As part of the contract, SpaceX will build four satellites sporting wide-angle infrared missile-tracking technology. The awarding of the contract marks the first phase of the US Space Development Agency’s (SDA) mission to acquire these types of satellites and defend against intercontinental ballistic missiles are among the most difficult to intercept.
The satellite production will be part of Starlink’s broader goal of producing more internet-facing satellites to support a satellite-based internet service. Starlink is a SpaceX offshoot of Musk’s, and he hopes the revenue generated from the project will support SpaceX’s wider space-bound missions.
SpaceX will use its Starlink assembly plant in Redmond, Washington to build the four satellites, while L3 Harris Technologies will build a further four satellites using the $193 million (£149 million) from its own SDA contract win.
Both companies are expected to have their satellites ready by 2022, just in time for the SDA’s merger with the US Space Force.
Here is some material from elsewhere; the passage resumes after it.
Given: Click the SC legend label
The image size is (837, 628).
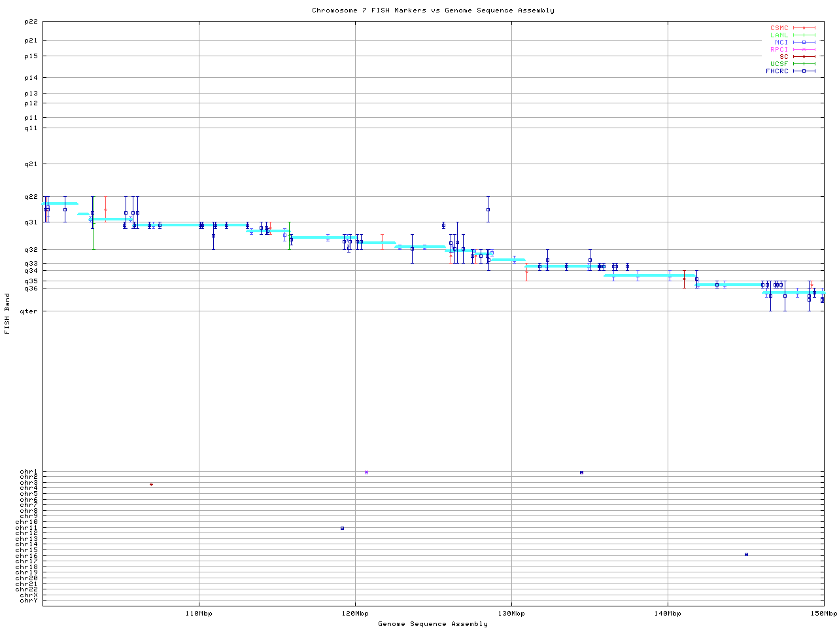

This government contract isn’t the first SpaceX has won in recent years, although it is the first time it will be building satellites for the government.
SpaceX was awarded a $28 million (£21.6 million) contract from the US Air Force to use its Starlink network to test encrypted internet services for military applications.
Both of these contracts won by SpaceX pale in comparison to the one it was awarded in August 2020. Musk’s company was able to fend off competition from the likes of Blue Origin, Jeff Bezos’s space company, to win a Space Force launch contract reportedly worth millions.
Picking up 40% of the available contracts, SpaceX will help launch 14 military and intelligence satellite missions, while United Launch Alliance – a collaboration between engineering giants Boeing and Lockheed Martin – claimed the remaining 60% of the contracts and will make 34 classified launches, according to Business Insider.
Bezos did, however, get one over on Musk after losing the mammoth Space Force contract. On September 25, Bezos’s Blue Origin beat SpaceX to secure an Air Force contract, with Musk’s rocket system being deemed ‘too risky and expensive’, Reuters reports.
The Air Force had originally awarded the contract to Blue Origin, and despite Musk’s year-long appeal that involved him claiming the contract was unfairly awarded to Blue Origin, his efforts were unsuccessful.